Webenhaus answered immediately, without hesitation. "I signed it with all our names. Yours, mine, and Helga's. We are a team."

"Good," Stacy said. "That saves me the trouble of having to write it over again under my own name." He paused. "It's a pity you're not going to live to enjoy your success."

Webenhaus looked down at the board and hesitated for several seconds before moving his black queen's bishop.

"Did you hear me, old man?" Stacy asked.

Webenhaus said nothing.

Stacy's eyes bulged slightly. "Old man," he repeated.

Webenhaus looked at him again and smiled slightly. "Yes?"

"Did you hear me?"

"I heard you, Herr Stacy."

"You're going to die," Stacy said.

"We will all die," Webenhaus replied softly.
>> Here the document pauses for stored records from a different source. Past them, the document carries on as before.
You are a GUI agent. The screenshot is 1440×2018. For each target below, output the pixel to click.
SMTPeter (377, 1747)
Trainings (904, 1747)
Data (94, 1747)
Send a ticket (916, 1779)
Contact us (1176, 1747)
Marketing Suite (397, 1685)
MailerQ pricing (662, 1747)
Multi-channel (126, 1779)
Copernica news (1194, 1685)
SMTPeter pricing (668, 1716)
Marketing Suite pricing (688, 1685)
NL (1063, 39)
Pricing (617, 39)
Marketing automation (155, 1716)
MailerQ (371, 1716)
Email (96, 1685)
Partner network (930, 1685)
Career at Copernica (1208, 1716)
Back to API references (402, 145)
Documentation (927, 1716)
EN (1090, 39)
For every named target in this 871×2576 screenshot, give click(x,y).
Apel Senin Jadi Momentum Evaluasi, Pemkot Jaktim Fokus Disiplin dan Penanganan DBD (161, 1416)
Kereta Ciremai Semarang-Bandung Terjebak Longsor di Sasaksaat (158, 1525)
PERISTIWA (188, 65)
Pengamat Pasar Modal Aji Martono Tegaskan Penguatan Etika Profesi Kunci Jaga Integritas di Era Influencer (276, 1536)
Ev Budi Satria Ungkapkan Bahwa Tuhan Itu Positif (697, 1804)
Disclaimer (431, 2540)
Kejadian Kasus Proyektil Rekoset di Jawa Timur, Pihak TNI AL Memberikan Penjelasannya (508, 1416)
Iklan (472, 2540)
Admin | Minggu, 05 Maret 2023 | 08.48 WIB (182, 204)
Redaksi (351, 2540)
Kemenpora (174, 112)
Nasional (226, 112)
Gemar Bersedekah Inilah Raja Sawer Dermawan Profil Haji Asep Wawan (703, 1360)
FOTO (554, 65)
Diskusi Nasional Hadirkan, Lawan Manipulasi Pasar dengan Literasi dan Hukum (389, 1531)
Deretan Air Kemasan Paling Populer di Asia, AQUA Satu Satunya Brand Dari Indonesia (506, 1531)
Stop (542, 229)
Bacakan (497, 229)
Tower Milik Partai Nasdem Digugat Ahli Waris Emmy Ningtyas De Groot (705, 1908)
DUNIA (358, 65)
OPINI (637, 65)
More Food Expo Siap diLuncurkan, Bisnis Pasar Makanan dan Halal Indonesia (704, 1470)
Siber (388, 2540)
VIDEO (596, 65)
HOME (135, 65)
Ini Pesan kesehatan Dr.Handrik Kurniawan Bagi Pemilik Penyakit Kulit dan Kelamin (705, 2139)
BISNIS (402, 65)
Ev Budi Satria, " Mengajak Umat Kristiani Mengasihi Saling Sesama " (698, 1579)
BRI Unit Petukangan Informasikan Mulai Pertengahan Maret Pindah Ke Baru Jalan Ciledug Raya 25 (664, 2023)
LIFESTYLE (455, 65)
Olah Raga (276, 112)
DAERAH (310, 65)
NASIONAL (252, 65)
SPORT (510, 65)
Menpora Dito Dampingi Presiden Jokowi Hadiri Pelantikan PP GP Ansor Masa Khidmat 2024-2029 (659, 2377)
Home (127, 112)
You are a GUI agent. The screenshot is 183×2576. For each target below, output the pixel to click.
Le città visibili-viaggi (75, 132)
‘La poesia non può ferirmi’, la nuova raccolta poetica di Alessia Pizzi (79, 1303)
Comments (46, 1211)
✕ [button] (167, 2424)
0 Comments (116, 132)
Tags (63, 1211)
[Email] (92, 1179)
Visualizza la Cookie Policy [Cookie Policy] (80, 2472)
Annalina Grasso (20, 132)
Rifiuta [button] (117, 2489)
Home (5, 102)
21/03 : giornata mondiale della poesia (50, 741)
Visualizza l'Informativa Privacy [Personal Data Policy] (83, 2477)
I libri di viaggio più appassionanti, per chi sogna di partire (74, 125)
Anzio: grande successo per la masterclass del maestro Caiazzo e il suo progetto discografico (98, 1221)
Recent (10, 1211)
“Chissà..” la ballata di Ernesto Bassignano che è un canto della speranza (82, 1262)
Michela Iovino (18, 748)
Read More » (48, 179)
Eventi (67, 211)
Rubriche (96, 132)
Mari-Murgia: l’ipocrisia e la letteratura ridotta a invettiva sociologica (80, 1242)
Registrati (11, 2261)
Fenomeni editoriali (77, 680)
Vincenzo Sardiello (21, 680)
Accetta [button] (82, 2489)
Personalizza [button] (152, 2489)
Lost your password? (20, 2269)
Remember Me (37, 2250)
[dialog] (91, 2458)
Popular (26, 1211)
"I'm going to kill you, you fat old kraut."

"I know."


Webenhaus turned back to his chessboard. "This is a most interesting problem," he said, and castled the white pieces on the queen's side. "There seems to be no way out."

Roger Stacy clenched his fists and stepped toward the chessboard.

Webenhaus moved the black king's knight and began to whistle something almost Mozartean.

Stacy unleashed a powerful, clumsy kick that sent Webenhaus sprawling across his table, scattering the chessmen and clattering the board to the plywood floor of the tent.

"I'll be back for you, you bastard," Stacy said, pushing his way through the tent flap. Webenhaus lay on the floor, looking like an off-center stuffed owl. In the corner of the tent, the child began to stir.

* * *

The company seaplane that was to take Webenhaus's party back to civilization did not come the next day as it was supposed to. Nor the day after. Nor the day after that. It could not come for more than a week because of the rains, and then it was delayed for another week because the stream that ran by the camp was too swollen and wild for the plane to land.

When the plane finally arrived, the camp had been burned. Cartons were strewn everywhere. Wisps of f smoke still drifted toward the sky. The pilot's name was Jesus, and as he circled overhead he uttered, "Holy Mary, mother of God." He crossed himself twice and began to fly off.

"Down," ordered his passenger.

"There are many things in the Jungle, senor, that one should not see too closely," Jesus said.